Além disso, o partido de Lula está associado em ao menos um estado com PSC, Patriota, União Brasil, PTB, PRTB e DC, siglas posicionadas à direita no espectro político nacional.
“A polarização é saudável. O importante é não confundir com estímulo ao ódio […] Agora, nós precisamos vencer o antagonismo do fascismo e da ultradireita”, disse Lula ao ser questionado sobre a expressão “nós contra eles” em sabatina no Jornal Nacional.
As maiores alianças, obviamente, são aquelas formadas pelas federações, uma novidade desta edição. Na prática, é como se as siglas federadas funcionassem como um único partido por quatro anos.
PSOL e Rede aparecem lado a lado em 28 coligações, assim como PT, PC do B e PV. Isto é, caminham juntos em todos os estados, no Distrito Federal e também no pleito presidencial. PSDB e Cidadania estão unidos em 27, pois não lançaram nem apoiaram candidatos para governador ou senador no Rio Grande do Norte.
Fora das federações, a parceria mais recorrente é entre o PSB e o trio que sustenta a candidatura de Lula à Presidência. O partido de Alckmin se coligou ao grupo formado por PT, PC do B e PV em 14 unidades da federação e também na corrida presidencial.
Na sequência aparecem as alianças formadas por MDB e Podemos, União Brasil e Republicanos, e PP e Solidariedade, com 14 coligações entre si.
Os partidos que se aliaram a mais siglas diferentes são MDB, PP e Solidariedade, com um leque de 27 parceiros dentre 31 possíveis.
A análise sobre a coerência ideológica e programática das coligações está baseada na métrica criada pela Folha para posicionar os partidos no espectro político nacional.
A afinidade entre as siglas foi calculada a partir de seis indicadores: votação dos deputados na Câmara, migração partidária, formação de frentes parlamentares, autodeclaração dos congressistas, opinião de especialistas e posicionamento no GPS Ideológico, atualizado neste ano.

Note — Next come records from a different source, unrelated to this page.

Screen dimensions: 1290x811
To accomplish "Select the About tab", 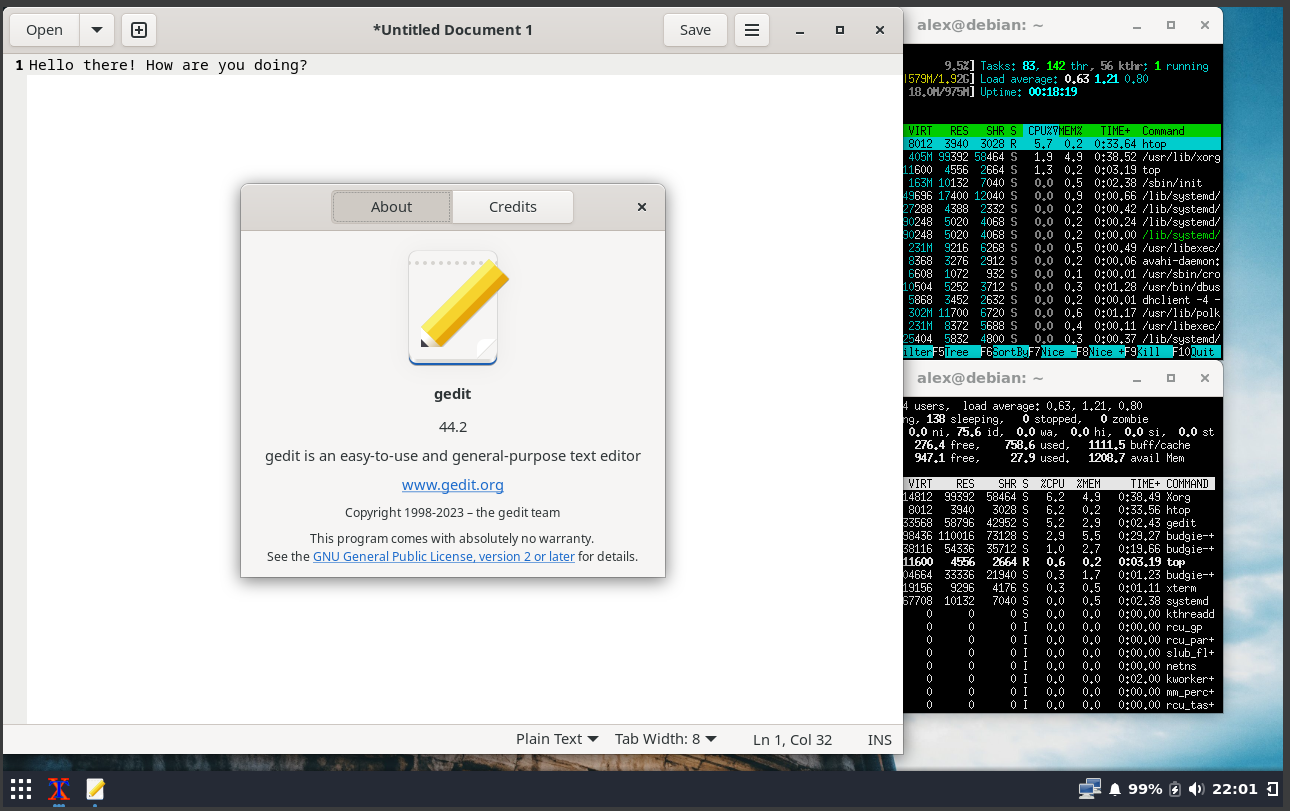I will coord(391,206).
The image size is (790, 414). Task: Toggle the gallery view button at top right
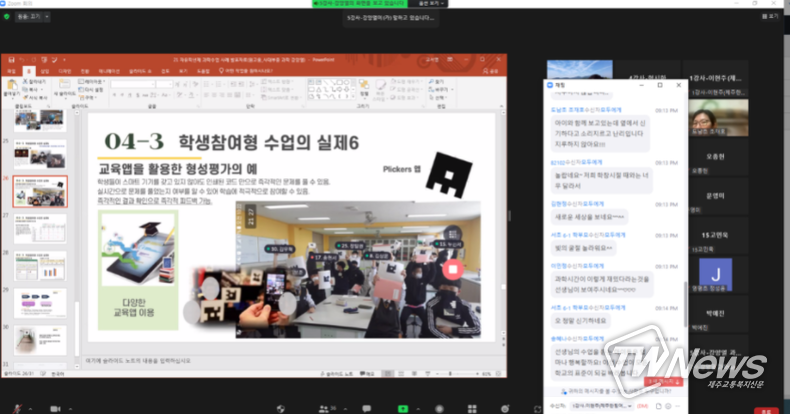pos(768,18)
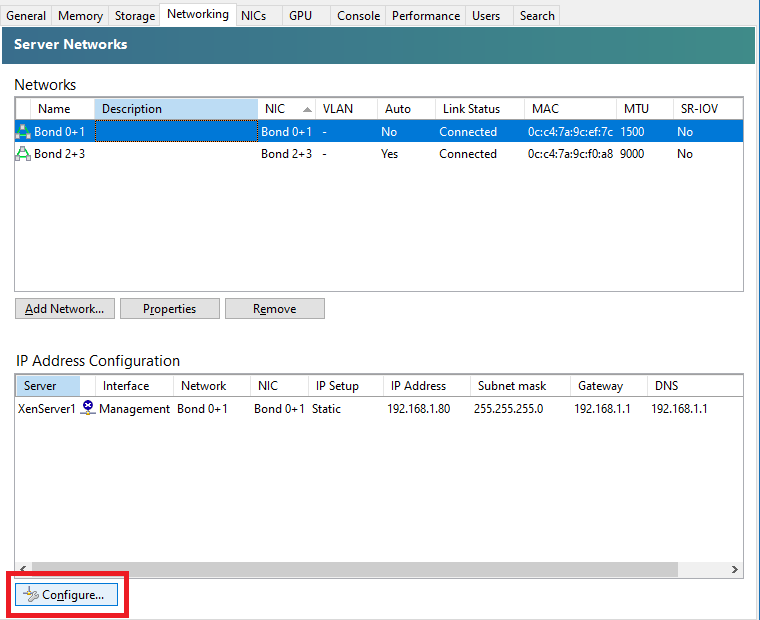Sort IP list by Server column
The image size is (760, 620).
click(54, 386)
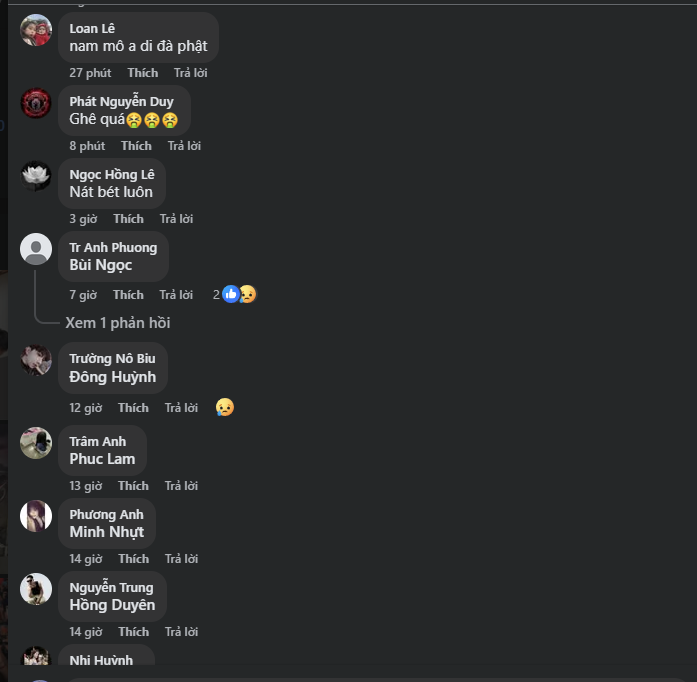
Task: Open Tr Anh Phuong's default avatar
Action: pyautogui.click(x=36, y=249)
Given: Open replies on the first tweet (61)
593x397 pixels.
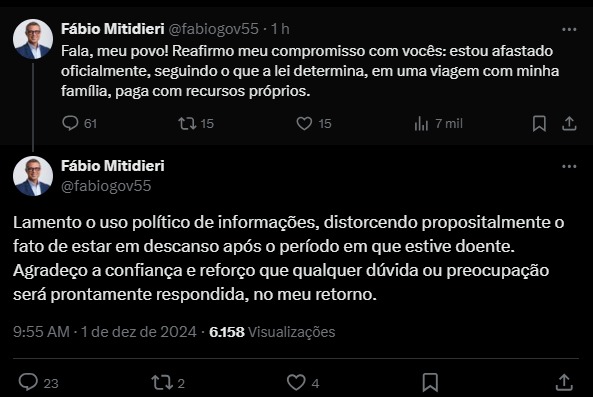Looking at the screenshot, I should pyautogui.click(x=79, y=123).
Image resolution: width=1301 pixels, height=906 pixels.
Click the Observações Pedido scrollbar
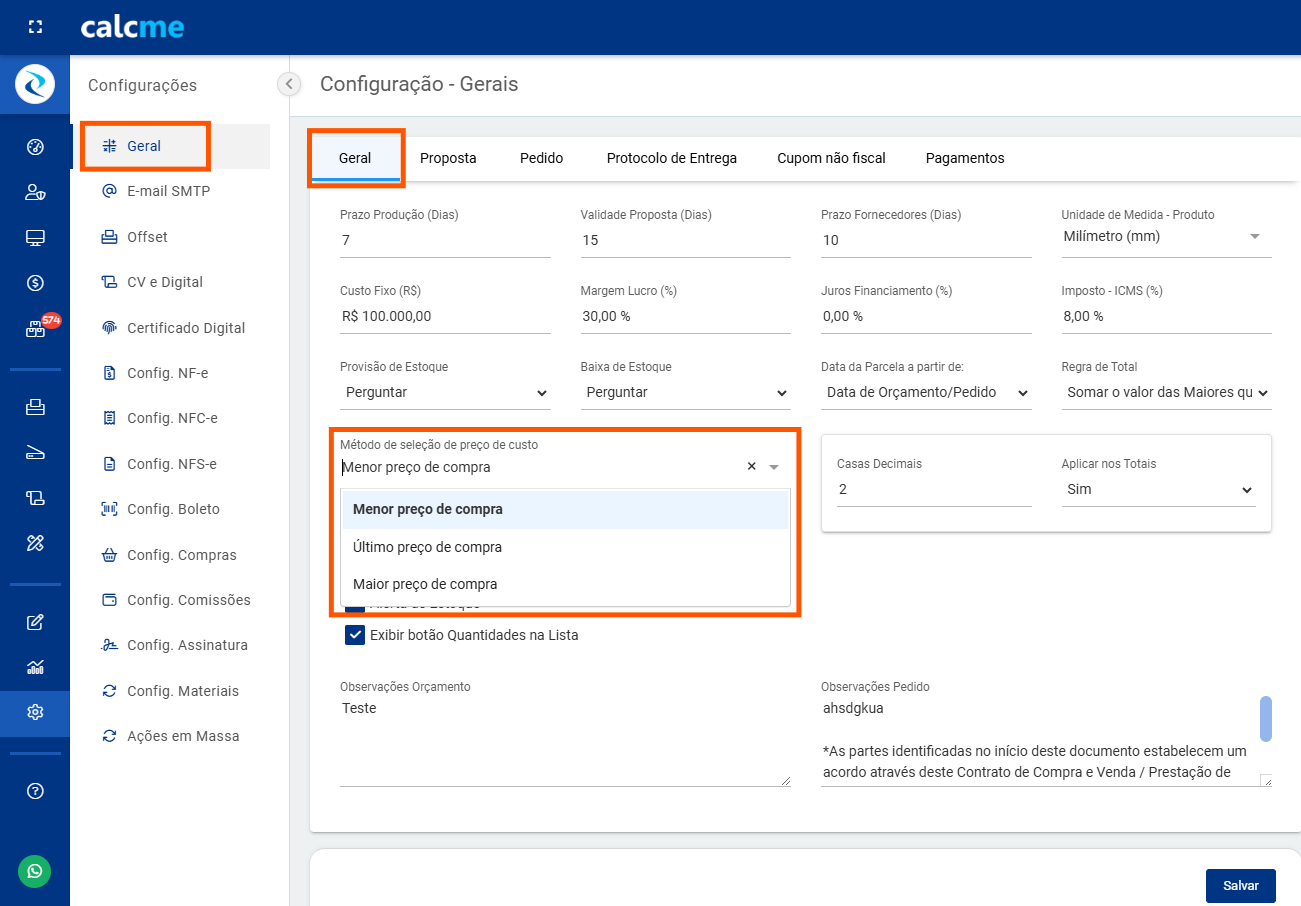click(x=1265, y=719)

Para inferir o posicionamento de cada partido, o modelo estatístico avalia como as siglas se comportam em relação a cada um desses quesitos. Nos casos em que não existem dados para uma legenda –se não possui congressistas eleitos, por exemplo–, o modelo estima o valor do quesito faltante a partir dos demais e, aplicando os devidos pesos, calcula a métrica final.
Segundo a cientista política Graziella Testa, os acordos tendem a refletir a formação de grupos políticos regionais, cuja organização nem sempre se dá em torno de questões ideológicas. A professora da FGV (Fundação Getúlio Vargas) avalia que o fim das coligações nas eleições proporcionais –para vereador e deputado– reduz as contradições geradas por esse tipo de composição.
“Isso era um problema mais grave quando a coligação contava para a distribuição de votos e o quociente eleitoral. Isso fazia com que a vontade do eleitor fosse pouco respeitada. Essa mudança foi muito salutar na reforma política de 2017. É uma tentativa de federalizar as legendas. Mas é um processo. Até que esses grupos regionais se organizem em torno de ideologias, vai levar um tempo”, afirma.
Pelas regras atuais, as coligações são válidas apenas nas disputas majoritárias –para presidente, governador, senador e prefeito. Elas influenciam, por exemplo, no tempo destinado aos candidatos no horário eleitoral gratuito de televisão e rádio. Os acordos também podem incluir distribuição de cargos no governo.
O cientista político e professor da UFG (Universidade Federal de Goiás) Robert Bonifácio afirma que os partidos têm dificuldade para alcançar uma coerência político-programática nos 26 estados e no Distrito Federal. “O que predomina é a lógica regional, não a nacional. Isso tem se mostrado uma constante ao longo das décadas”, diz.
“A cláusula de desempenho fortalece esse aspecto, uma vez que tornou necessário um bom resultado nas urnas para os partidos continuarem recebendo dinheiro de fundo partidário e um bom espaço na propaganda eleitoral. O que se verá, cada vez mais, é uma diminuição do número efetivo de partidos enquanto durarem a cláusula e a impossibilidade de coligações proporcionais”, conclui.